● EXERCISE OBJECTIVE
How many lines in the items below contain the word "address"? Case counts, so match capital and small letters exactly, and give only the number.

● RECORDS FOR THE TASK
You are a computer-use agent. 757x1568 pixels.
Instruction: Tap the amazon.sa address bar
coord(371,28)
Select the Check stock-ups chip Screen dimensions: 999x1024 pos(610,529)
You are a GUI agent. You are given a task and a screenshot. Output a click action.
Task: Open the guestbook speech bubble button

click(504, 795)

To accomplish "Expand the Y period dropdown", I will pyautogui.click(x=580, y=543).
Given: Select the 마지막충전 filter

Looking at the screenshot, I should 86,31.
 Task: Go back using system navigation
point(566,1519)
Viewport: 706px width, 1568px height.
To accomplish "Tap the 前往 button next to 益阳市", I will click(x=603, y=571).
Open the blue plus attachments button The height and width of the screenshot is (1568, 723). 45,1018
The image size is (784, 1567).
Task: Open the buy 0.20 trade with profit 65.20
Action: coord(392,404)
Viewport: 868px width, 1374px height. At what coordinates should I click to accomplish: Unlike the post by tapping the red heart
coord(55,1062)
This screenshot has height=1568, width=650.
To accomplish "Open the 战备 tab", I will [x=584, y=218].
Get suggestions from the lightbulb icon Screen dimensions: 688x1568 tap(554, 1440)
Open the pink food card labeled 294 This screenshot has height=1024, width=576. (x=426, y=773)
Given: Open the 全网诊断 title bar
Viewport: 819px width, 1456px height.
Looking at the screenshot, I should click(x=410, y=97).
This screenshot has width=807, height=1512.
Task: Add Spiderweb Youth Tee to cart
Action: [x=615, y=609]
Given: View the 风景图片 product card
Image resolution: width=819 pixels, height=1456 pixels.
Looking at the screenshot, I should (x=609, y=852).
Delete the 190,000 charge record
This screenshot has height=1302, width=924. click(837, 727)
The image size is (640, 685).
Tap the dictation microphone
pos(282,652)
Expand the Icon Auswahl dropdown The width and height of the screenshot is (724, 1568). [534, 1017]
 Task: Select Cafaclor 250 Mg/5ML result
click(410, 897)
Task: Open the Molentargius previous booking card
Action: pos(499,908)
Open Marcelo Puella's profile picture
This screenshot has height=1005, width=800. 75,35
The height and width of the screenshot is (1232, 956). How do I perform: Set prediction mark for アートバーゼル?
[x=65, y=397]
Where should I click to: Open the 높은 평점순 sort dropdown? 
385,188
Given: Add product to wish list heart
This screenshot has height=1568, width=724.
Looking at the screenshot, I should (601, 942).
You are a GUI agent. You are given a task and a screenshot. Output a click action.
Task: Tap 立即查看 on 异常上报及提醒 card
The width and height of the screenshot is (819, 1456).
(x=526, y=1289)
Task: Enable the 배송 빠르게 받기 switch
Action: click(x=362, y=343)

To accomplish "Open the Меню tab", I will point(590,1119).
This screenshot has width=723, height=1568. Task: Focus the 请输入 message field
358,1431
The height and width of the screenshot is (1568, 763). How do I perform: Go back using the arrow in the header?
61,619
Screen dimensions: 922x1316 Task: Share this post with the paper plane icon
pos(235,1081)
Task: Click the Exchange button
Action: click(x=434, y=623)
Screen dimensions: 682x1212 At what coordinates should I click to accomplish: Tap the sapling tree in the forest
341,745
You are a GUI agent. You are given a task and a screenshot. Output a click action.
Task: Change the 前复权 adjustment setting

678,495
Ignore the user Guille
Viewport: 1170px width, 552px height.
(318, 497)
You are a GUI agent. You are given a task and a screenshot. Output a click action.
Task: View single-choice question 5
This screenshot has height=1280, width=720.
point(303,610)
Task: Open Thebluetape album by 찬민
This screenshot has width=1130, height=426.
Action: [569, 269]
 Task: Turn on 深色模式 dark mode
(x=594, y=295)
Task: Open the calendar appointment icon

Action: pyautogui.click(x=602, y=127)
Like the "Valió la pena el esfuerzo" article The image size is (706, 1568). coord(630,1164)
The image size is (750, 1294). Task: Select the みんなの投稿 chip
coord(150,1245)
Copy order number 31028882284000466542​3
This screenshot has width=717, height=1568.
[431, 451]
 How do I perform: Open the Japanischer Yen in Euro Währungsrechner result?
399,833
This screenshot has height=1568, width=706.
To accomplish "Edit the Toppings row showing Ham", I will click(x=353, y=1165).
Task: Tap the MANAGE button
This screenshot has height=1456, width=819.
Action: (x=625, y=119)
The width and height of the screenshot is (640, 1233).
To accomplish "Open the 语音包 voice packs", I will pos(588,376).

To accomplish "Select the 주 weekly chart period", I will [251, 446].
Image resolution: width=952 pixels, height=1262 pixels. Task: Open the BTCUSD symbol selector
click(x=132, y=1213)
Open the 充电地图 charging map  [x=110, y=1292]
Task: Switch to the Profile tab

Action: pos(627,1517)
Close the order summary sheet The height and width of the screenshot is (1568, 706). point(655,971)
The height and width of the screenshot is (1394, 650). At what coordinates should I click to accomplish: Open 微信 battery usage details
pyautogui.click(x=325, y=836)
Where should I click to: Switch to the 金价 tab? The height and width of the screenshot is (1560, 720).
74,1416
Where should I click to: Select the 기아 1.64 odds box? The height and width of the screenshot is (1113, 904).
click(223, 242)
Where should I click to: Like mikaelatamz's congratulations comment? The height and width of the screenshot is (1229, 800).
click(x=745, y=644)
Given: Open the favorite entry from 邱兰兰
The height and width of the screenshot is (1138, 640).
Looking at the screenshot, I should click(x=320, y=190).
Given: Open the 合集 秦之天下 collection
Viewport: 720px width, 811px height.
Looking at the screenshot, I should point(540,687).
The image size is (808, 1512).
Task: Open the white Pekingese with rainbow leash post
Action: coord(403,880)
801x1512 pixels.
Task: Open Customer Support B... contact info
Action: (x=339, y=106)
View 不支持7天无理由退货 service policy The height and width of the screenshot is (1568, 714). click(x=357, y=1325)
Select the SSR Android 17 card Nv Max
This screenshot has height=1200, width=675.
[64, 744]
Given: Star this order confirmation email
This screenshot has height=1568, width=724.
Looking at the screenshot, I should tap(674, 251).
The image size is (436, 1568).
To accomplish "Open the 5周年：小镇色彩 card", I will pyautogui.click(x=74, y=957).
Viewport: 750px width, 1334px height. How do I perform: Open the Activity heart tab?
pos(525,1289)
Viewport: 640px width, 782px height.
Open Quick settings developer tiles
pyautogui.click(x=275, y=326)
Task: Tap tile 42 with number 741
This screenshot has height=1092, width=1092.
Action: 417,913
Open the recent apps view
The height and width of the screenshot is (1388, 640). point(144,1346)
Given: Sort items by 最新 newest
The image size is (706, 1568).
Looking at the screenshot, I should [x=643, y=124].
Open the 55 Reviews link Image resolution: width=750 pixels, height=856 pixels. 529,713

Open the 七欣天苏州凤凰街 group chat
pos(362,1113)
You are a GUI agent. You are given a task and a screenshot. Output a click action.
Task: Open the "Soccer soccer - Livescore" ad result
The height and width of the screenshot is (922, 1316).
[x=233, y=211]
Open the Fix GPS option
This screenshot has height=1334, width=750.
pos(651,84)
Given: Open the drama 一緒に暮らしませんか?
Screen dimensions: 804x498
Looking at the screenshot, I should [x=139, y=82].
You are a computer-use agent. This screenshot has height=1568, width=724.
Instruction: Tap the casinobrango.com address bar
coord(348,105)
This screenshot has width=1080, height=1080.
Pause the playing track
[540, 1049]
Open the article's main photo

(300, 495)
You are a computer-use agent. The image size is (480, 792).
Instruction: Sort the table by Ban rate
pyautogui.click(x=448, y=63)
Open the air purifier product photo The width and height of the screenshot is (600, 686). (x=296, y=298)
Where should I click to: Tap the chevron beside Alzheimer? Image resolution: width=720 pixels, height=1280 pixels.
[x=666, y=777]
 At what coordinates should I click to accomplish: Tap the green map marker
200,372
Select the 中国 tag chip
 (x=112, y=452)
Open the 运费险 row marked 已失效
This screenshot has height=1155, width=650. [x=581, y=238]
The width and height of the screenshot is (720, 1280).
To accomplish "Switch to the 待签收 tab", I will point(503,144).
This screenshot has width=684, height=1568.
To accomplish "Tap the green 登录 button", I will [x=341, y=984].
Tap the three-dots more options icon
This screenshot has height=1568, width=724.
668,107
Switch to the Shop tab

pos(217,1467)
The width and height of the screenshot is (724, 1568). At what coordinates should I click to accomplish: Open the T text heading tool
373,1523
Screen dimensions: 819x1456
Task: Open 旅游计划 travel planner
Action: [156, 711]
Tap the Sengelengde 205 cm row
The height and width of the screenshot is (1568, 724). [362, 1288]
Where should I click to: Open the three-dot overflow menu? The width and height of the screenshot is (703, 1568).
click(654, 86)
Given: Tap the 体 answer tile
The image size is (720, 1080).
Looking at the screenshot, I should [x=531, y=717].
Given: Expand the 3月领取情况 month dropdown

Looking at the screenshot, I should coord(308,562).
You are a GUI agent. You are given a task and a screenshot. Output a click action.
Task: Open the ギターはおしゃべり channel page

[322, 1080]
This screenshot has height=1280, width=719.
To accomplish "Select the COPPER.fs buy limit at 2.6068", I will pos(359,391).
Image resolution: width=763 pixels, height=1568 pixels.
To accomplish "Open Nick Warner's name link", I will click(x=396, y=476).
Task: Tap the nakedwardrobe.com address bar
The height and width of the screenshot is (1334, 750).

● TASK RESPONSE
3